**EXCERPT:**
============================================================

Michelle prepares to run in aid of local hospice

A local woman will be completing 2 half marathons and running more than 1,000 miles in 2019 to help the care, support and activities provided at Eden Valley Hospice.

On Saturday 8 June Michelle Dunning will be taking part in the Isle of Skye Half Marathon and on Sunday 8 September she will be running around the streets on Newcastle at the Great North Run. This year’s Skye Half Marathon, Great North Run and running challenge will be special for Michelle as she runs in memory of her sister and in aid of the local charity.

Michelle, 43 from Great Orton, explained,

“On the 7 November 2017 at 06:05 my world fell apart. My beautiful amazing sister gained her wings aged just 45. She was diagnosed with a rare form of bone cancer just three months earlier.

“She was initially given 12 months but within a fortnight that had been reduced to just months. They moved her from hospital to Weston Hospice, Weston Super Mare. She was convinced she was only going in for a couple of weeks then going home. The months prognosis turned into just weeks. As you can image living in Cumbria it was hard being so far away but I travelled down most weekends.

============================================================

**WORK INSTRUCTION:**
Quote the part of the hospice fundraising article that begins at the words "A local woman" and stops after "three months earlier.", copying it word for word.

============================================================

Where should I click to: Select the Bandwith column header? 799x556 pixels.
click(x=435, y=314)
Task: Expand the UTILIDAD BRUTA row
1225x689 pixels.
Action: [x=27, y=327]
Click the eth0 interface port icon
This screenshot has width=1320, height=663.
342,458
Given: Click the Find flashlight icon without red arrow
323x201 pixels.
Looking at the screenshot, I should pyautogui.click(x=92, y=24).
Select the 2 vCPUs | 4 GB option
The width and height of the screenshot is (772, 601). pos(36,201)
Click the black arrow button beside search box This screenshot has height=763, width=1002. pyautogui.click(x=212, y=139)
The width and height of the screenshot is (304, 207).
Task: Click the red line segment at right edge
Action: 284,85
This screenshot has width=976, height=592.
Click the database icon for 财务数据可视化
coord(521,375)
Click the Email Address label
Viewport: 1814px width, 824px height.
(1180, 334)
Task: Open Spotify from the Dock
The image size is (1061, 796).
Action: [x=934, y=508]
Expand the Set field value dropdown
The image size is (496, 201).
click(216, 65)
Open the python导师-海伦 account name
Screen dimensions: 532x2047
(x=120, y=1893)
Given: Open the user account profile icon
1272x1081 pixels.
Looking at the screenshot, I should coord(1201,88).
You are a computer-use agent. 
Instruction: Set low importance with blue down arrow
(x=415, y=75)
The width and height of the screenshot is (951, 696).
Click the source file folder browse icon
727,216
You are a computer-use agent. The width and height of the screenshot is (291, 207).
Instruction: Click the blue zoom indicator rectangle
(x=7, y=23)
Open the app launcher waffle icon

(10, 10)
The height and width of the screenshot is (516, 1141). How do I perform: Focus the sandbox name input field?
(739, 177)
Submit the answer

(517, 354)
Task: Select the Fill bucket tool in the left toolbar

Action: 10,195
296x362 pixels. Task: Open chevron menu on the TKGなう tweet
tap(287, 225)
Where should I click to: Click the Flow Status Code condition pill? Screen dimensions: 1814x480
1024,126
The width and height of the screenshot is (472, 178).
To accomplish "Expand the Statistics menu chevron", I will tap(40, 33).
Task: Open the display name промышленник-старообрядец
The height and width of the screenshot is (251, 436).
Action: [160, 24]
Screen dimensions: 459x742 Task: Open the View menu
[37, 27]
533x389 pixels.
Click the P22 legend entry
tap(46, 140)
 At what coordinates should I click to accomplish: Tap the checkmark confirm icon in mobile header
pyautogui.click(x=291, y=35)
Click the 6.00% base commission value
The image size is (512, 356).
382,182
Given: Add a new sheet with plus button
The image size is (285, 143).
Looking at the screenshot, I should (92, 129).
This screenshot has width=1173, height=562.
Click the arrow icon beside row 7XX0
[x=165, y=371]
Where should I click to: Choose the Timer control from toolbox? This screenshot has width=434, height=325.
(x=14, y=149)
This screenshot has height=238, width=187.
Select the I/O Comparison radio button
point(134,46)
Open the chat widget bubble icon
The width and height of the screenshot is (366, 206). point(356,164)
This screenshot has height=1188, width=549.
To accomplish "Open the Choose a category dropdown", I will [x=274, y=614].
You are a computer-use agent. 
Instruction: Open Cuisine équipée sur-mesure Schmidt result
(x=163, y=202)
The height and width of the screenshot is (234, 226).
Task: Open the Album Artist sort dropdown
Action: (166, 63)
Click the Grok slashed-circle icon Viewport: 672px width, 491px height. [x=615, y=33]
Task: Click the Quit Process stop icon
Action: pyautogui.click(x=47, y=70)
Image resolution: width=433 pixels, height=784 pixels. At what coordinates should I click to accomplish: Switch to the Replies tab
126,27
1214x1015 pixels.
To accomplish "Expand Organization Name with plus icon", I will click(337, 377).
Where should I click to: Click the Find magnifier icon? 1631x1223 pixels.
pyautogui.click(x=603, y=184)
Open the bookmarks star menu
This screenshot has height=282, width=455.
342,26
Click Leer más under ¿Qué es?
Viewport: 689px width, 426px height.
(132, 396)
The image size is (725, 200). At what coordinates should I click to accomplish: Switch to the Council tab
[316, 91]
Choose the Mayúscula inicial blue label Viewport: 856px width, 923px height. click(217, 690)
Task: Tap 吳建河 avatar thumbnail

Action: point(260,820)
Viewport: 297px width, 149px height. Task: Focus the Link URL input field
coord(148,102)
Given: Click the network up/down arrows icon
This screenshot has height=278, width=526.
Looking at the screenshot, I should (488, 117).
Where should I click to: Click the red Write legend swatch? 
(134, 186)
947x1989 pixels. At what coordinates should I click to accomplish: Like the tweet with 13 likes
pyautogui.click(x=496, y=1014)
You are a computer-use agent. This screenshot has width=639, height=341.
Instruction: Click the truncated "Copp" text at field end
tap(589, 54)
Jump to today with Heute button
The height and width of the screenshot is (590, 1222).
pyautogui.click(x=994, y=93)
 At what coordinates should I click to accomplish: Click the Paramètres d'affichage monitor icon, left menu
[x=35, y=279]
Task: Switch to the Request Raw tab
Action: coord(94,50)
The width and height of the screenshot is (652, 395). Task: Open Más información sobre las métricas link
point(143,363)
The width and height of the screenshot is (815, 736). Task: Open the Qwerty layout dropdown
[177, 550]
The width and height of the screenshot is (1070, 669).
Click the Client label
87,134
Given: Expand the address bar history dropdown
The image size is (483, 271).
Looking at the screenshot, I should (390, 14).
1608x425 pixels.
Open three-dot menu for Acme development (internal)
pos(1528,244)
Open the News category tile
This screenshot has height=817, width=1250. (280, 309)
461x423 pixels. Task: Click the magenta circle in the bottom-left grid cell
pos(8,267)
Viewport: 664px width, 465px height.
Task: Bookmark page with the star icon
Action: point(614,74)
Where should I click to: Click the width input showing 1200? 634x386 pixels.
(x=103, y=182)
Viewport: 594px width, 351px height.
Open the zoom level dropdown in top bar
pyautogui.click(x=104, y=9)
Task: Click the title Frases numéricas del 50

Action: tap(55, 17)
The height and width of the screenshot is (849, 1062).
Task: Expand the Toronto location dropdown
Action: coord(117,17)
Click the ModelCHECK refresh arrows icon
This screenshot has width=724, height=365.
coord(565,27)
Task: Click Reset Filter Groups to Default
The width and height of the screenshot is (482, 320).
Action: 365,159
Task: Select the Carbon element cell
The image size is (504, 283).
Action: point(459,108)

============================================================

**TASK OUTPUT:**
A local woman will be completing 2 half marathons and running more than 1,000 miles in 2019 to help the care, support and activities provided at Eden Valley Hospice.

On Saturday 8 June Michelle Dunning will be taking part in the Isle of Skye Half Marathon and on Sunday 8 September she will be running around the streets on Newcastle at the Great North Run. This year’s Skye Half Marathon, Great North Run and running challenge will be special for Michelle as she runs in memory of her sister and in aid of the local charity.

Michelle, 43 from Great Orton, explained,

“On the 7 November 2017 at 06:05 my world fell apart. My beautiful amazing sister gained her wings aged just 45. She was diagnosed with a rare form of bone cancer just three months earlier.